TASK BRIEF |
Retype the records word for word, from the line holding "Open the chat support bubble" through the end of the records, both ends included. Leave the pictures out of your answer.

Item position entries
"""

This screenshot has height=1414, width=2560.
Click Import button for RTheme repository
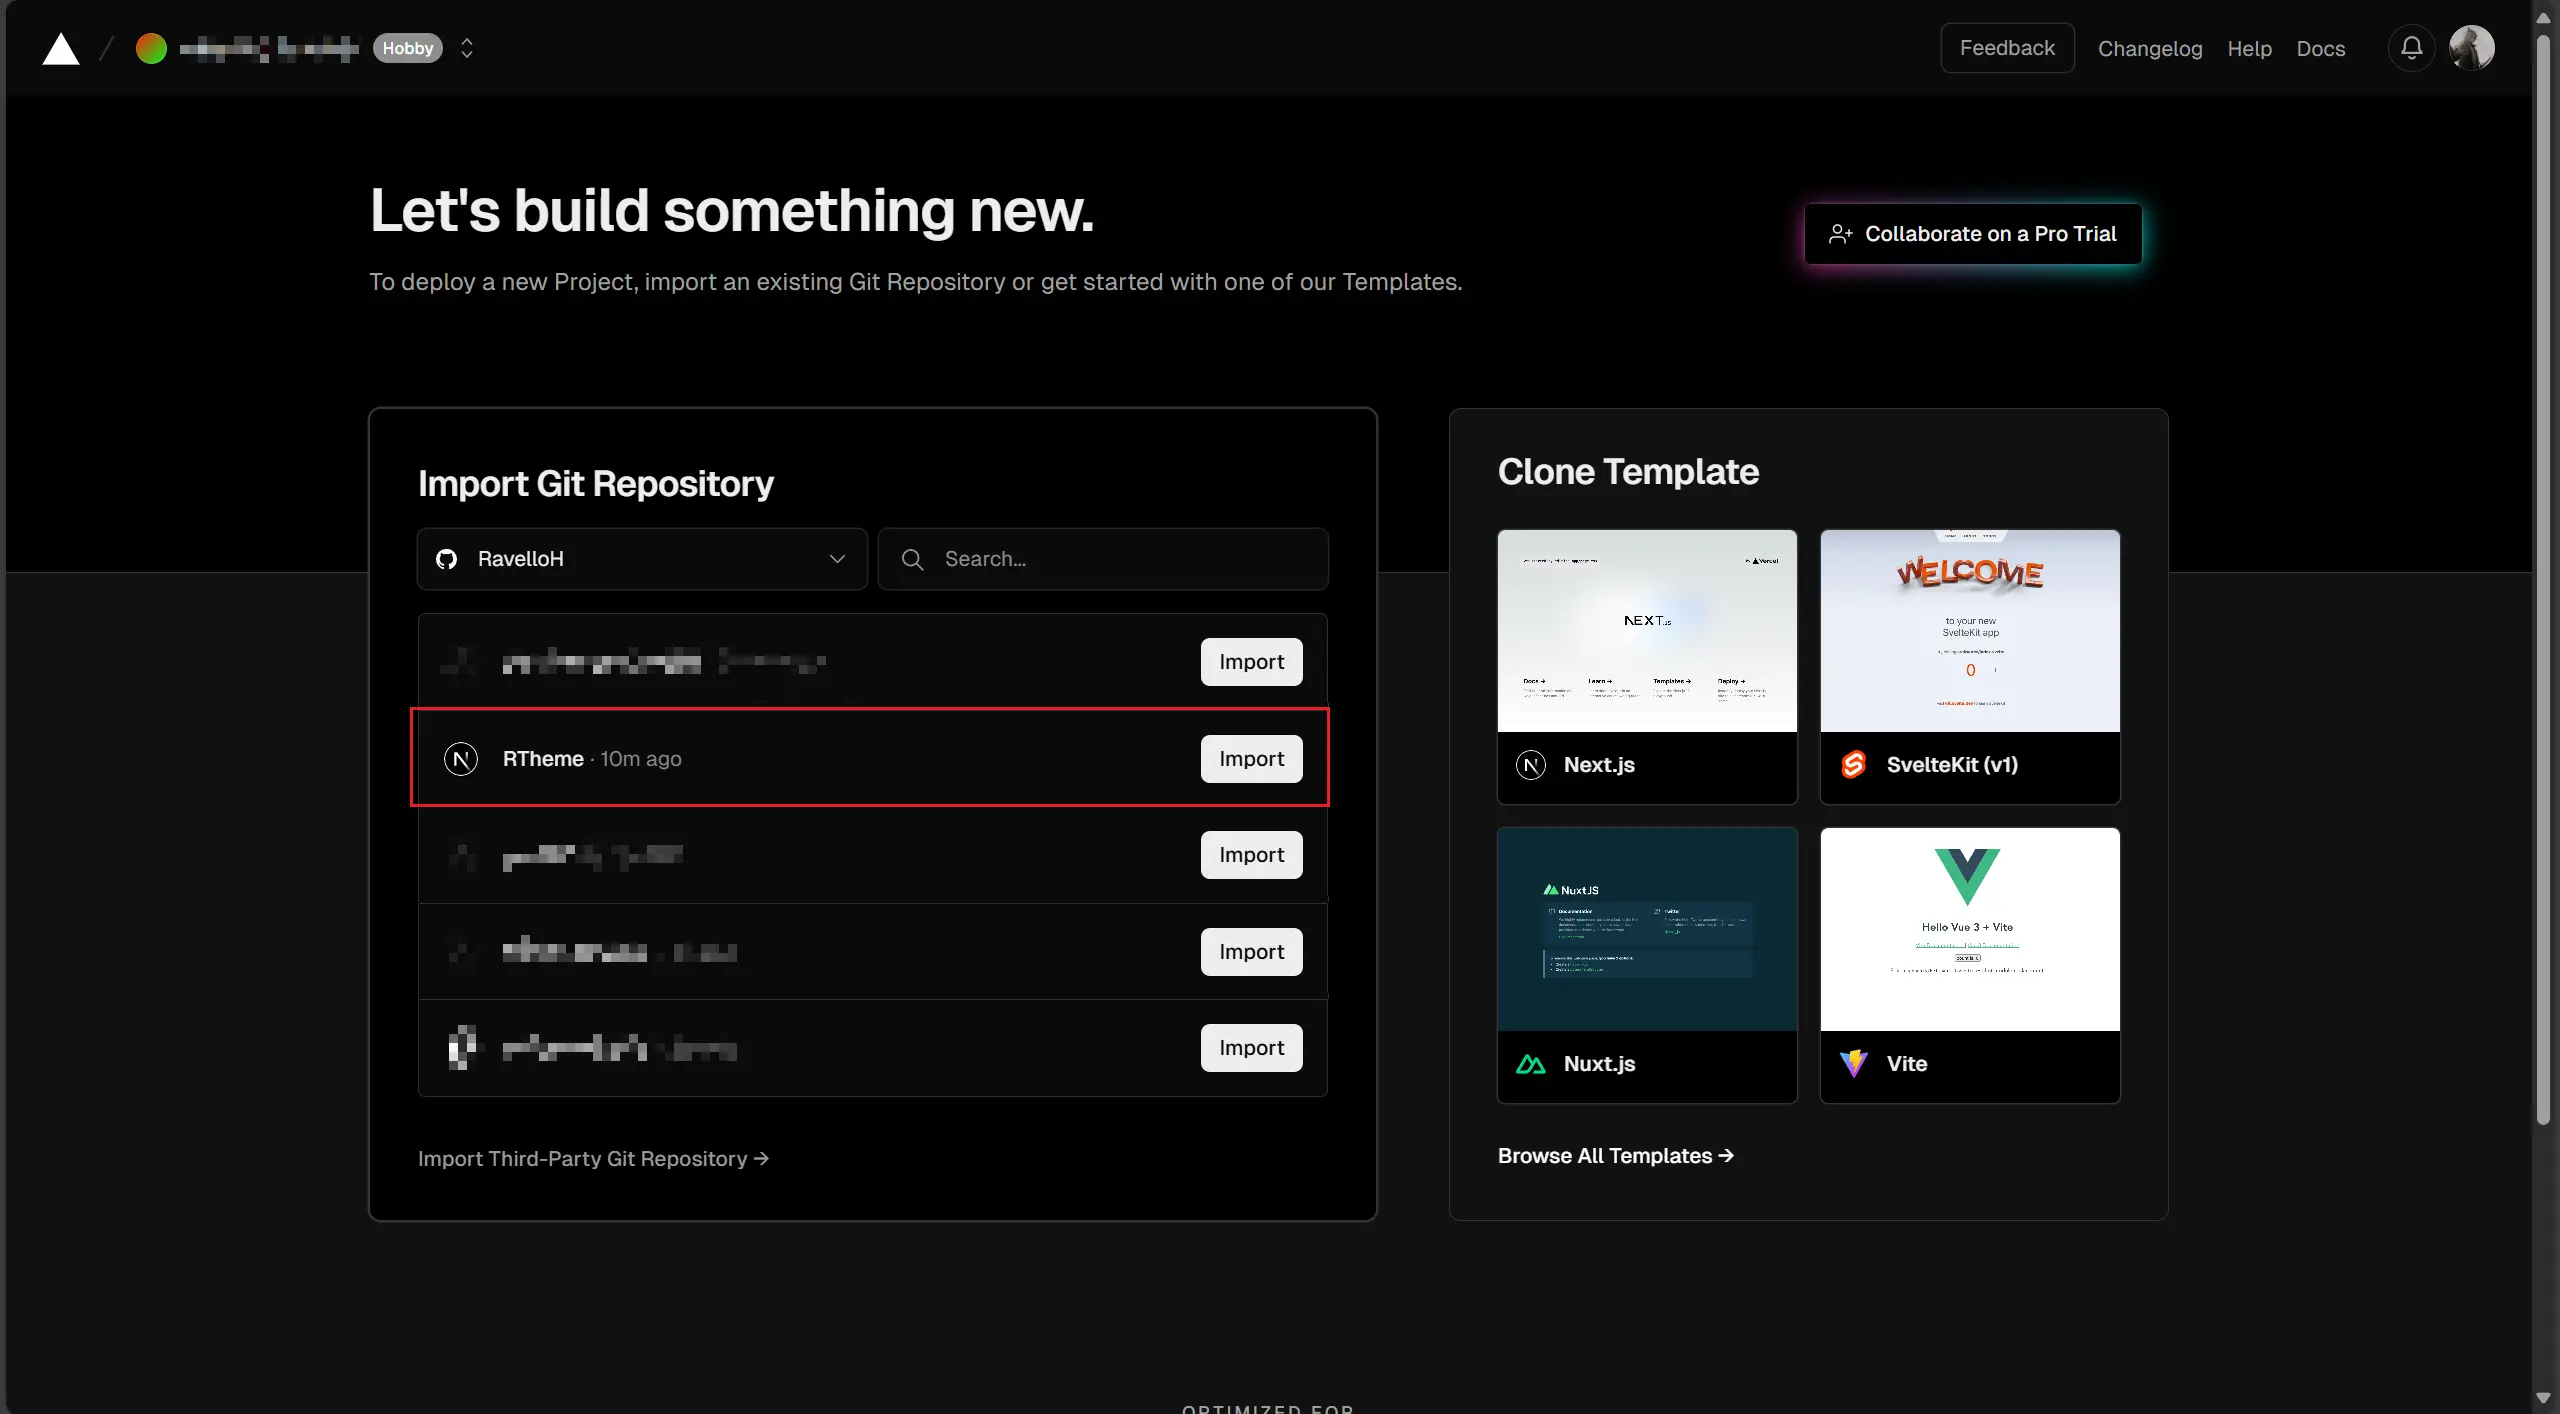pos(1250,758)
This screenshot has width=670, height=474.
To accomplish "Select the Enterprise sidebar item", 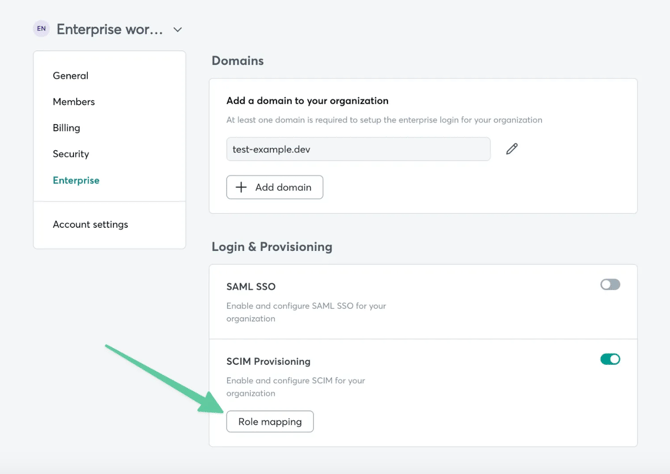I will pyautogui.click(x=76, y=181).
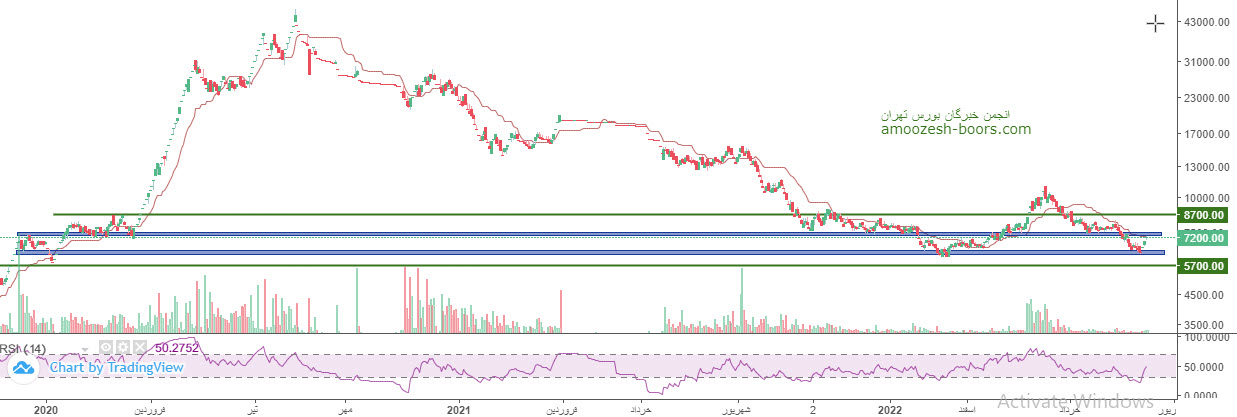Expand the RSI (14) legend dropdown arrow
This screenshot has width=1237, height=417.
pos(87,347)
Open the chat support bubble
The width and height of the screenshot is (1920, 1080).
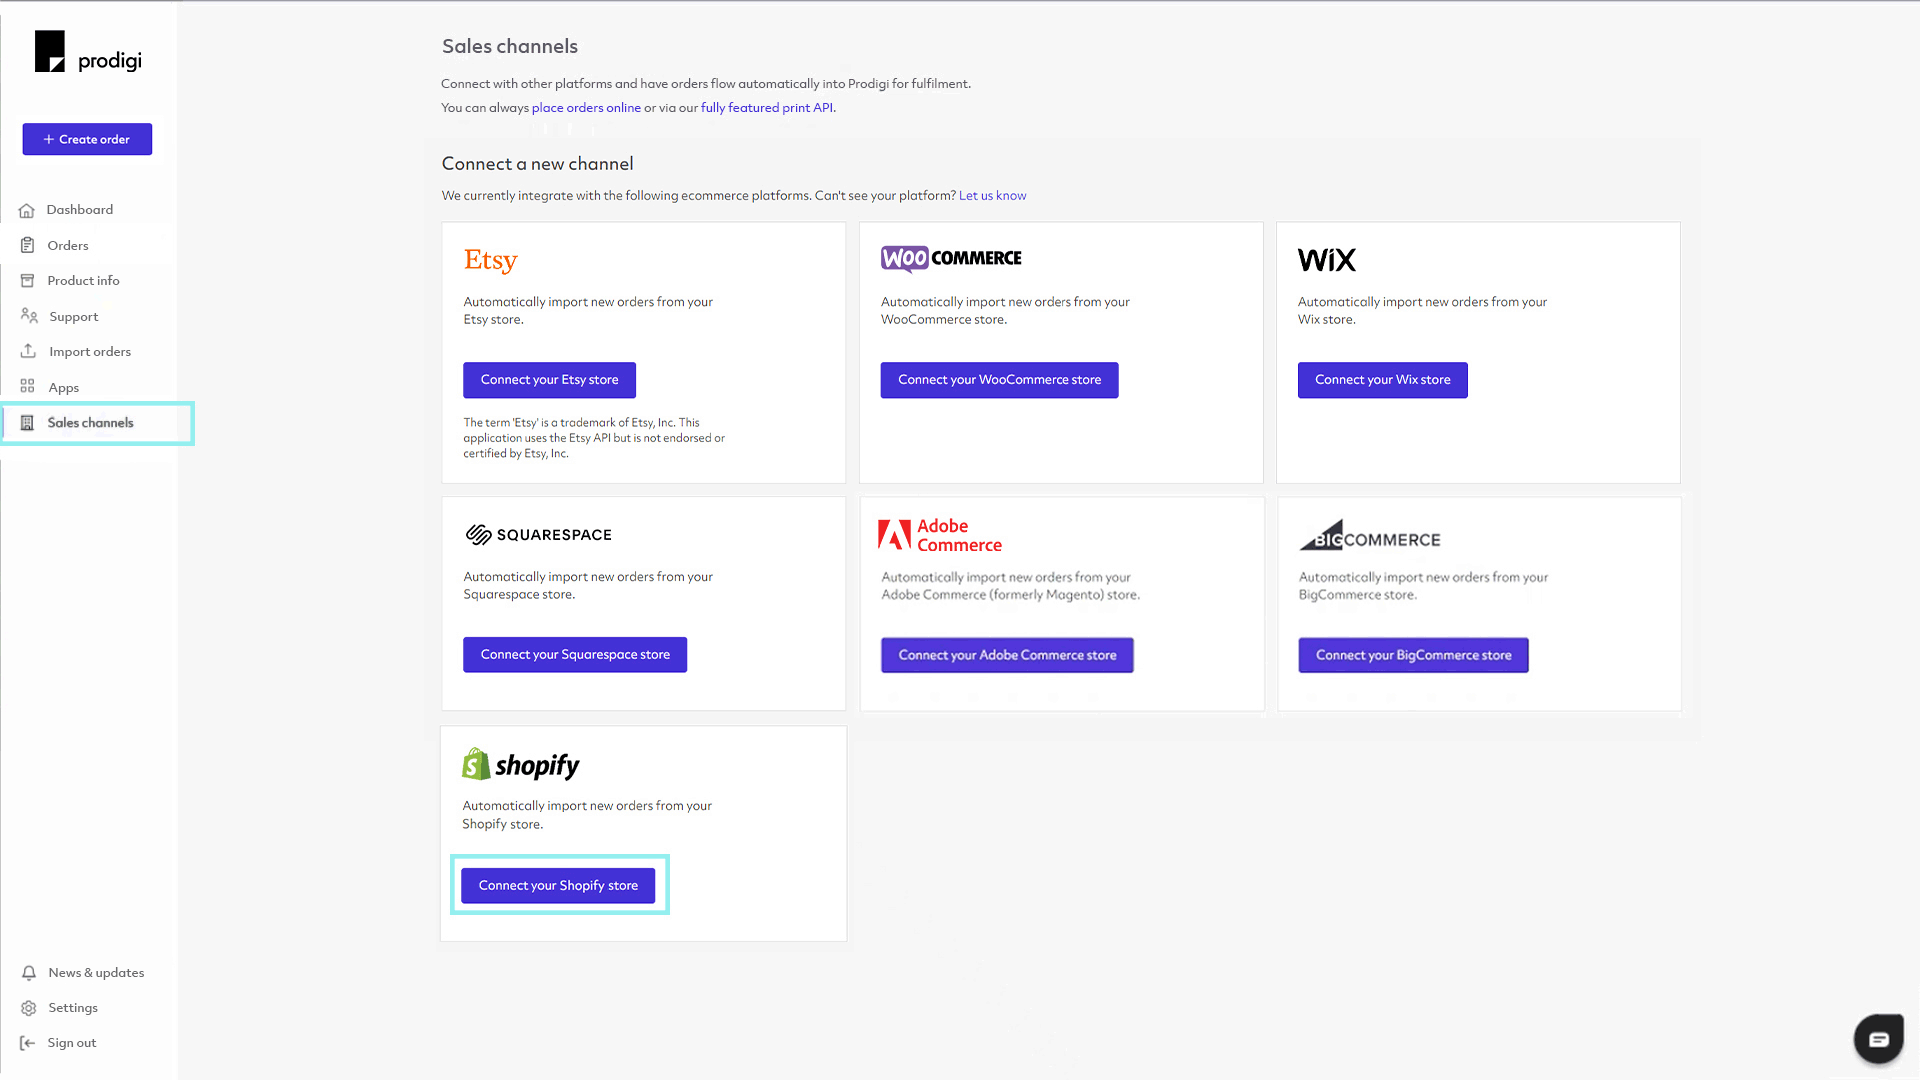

"""

THE ANSWER |
Open the chat support bubble
The width and height of the screenshot is (1920, 1080).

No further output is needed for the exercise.